• [Supplied passage]:

Could someone suggest a simple $\phi\in $End$_R(A)$ where $A$ is a finitely generated module over ring $R$ where $\phi$ is injective but not surjective? I have a hunch that it exists but I can't construct an explicit example. Thanks.
Asked
Active
Viewed 817 times
2
-
It doesn't have to exist for every ring and every module. – Mar 16 '12 at 11:50
-
4They also had a hunch back in Victor Hugo's time: it is to take $R=A=\mathbb Z$ and $\phi(z)=2z$. – Georges Elencwajg Mar 16 '12 at 11:50
-
I am very sorry, I have forgotten to include the condition that $A$ has to be finitely generated. – Teenager Mar 16 '12 at 11:53
-
2But Georges' $A$ is. – Mar 16 '12 at 11:55
-
1Don't worry, Teenager, it was quasi modo implicit. – Georges Elencwajg Mar 16 '12 at 11:56
-
@GeorgesElencwajg: Thanks! – Teenager Mar 16 '12 at 11:58
-
@ymar: indeed :) I just thought I should point out my edit – Teenager Mar 16 '12 at 11:59
-
Dear @Georges: $+1$ for your mathematical comment, and $+$ the power of the continuum for your puns! – Pierre-Yves Gaillard Mar 16 '12 at 13:38
-
Dear @Pierre-Yves, thanks a lot: I really appreciate your kind comment. – Georges Elencwajg Mar 16 '12 at 14:27
2 Answers
4
Let $R=K$ be a field, and let $A=K[x]$ be the polynomial ring in one variable over $K$ (with the module structure coming from multiplication). Then let $\phi(f)=xf$. It is injective, but has image $xK[x]\ne K[x]$.

• [Parts of the exercise]:
(a) From the endomorphism thread, write out the text between "Could someone suggest" and "explicit example. Thanks.", inclusive.
(b) List every user name that appears as a comment signature in the endomorphism thread, each one only once.

• [Data shown]:
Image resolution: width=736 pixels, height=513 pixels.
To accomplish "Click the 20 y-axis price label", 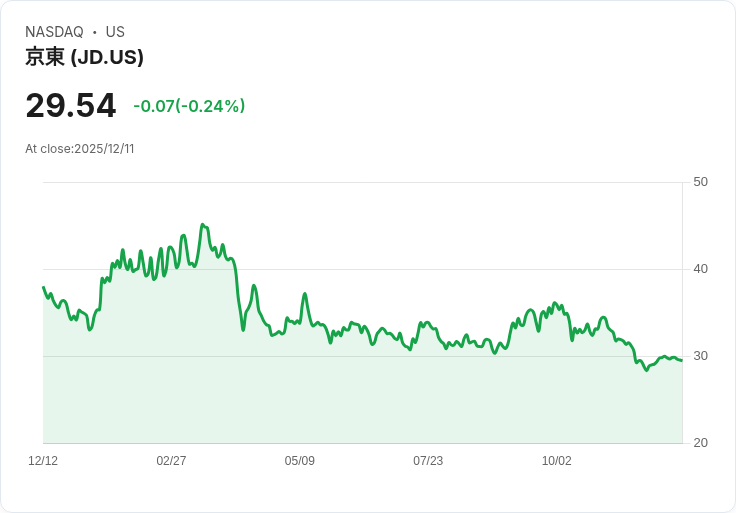I will 701,443.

• [Responses]:
(a)
Could someone suggest a simple $\phi\in $End$_R(A)$ where $A$ is a finitely generated module over ring $R$ where $\phi$ is injective but not surjective? I have a hunch that it exists but I can't construct an explicit example. Thanks.

(b)
Georges Elencwajg
Teenager
Pierre-Yves Gaillard